Financial Insights

Sri Lanka economic crisis deepens as riots erupt in the island nation

Sri Lanka is in the worst economic crisis in its history where inflation rates are soaring, there is no fuel left to use in the country and power cuts exceeding 7 hours are a daily occurence.

India has recently allowed a line of credit worth $1 billion to it’s island neighbour to ensure purchase of essential items. Sri Lanka is in heavy debt from several nations. China has is currently the largest creditor of Sri Lanka.

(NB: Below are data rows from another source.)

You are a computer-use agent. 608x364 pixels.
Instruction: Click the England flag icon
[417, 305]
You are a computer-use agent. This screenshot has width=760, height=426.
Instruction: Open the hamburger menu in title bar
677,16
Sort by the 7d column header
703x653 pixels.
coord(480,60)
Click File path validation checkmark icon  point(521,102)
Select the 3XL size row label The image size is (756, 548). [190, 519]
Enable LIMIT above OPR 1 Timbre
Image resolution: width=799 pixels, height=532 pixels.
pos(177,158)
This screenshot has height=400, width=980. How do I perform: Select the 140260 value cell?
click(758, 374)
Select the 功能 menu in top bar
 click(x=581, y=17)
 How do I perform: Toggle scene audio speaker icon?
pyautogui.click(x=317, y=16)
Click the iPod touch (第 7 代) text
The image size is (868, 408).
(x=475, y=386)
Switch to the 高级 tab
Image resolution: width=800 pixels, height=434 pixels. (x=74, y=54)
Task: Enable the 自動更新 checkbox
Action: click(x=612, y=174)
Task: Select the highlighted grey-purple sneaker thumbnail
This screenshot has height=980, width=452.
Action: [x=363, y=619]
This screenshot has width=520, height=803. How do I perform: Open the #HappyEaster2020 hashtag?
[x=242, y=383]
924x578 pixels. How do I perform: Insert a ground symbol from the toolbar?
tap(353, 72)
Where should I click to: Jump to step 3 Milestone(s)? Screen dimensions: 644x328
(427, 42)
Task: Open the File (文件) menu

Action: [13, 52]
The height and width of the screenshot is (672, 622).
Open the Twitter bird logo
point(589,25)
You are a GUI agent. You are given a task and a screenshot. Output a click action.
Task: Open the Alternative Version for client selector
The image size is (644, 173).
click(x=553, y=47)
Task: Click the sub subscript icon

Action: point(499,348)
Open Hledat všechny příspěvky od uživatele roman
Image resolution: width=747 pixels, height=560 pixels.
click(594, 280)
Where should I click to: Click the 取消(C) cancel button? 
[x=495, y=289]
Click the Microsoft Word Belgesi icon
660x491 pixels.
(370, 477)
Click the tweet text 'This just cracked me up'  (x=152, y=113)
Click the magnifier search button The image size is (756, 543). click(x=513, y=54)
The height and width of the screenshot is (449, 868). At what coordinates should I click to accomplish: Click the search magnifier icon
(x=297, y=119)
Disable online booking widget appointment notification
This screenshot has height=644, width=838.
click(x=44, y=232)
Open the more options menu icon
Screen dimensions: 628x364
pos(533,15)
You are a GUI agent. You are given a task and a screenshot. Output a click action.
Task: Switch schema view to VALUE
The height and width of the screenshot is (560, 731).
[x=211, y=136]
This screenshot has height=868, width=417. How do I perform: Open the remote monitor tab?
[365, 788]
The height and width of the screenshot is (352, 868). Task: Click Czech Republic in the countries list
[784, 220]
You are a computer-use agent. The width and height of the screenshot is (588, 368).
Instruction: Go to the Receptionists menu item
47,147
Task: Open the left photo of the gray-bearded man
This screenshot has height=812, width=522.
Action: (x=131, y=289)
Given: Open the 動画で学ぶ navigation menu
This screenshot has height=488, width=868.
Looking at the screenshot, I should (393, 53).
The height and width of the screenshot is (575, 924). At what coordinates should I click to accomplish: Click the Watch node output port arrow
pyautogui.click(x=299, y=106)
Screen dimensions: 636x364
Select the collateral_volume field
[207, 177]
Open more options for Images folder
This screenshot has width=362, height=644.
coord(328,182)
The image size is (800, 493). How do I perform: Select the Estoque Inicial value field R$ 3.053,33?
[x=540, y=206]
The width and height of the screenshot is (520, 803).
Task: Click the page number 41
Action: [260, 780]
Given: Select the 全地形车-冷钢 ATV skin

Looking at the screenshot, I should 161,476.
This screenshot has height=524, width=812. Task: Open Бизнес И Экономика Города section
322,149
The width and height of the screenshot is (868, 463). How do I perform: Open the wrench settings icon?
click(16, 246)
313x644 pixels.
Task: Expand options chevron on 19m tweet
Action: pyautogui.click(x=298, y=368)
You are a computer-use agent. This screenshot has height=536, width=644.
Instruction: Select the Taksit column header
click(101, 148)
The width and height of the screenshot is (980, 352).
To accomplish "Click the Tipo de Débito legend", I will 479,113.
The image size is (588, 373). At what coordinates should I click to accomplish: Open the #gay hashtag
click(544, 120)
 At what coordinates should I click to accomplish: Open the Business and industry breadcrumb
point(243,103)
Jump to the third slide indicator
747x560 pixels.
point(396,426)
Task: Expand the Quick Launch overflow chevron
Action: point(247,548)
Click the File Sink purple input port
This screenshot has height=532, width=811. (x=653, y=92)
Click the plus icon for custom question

Almost 55% of Sri Lanka’s debt is from China. India is trying to free Sri Lanka from its 2 year long economic crisis and Chinese grasp as having China surround it is obviously rattling it. Currently China and India are locked in a tussle at the Himalayan border.

The people in the country are suffering as power cuts have begun reaching 13 hours a day. Lack of fuel, power, food and medicines have made public anger reach its peak as protests have begun throughout the nation.

There was a violent protest in front of President Rajapaksa’s office where the police had to use tear gas and water cannons to disperse the “extremist elements”. A large number of people have been detained as the protest died down sometime after.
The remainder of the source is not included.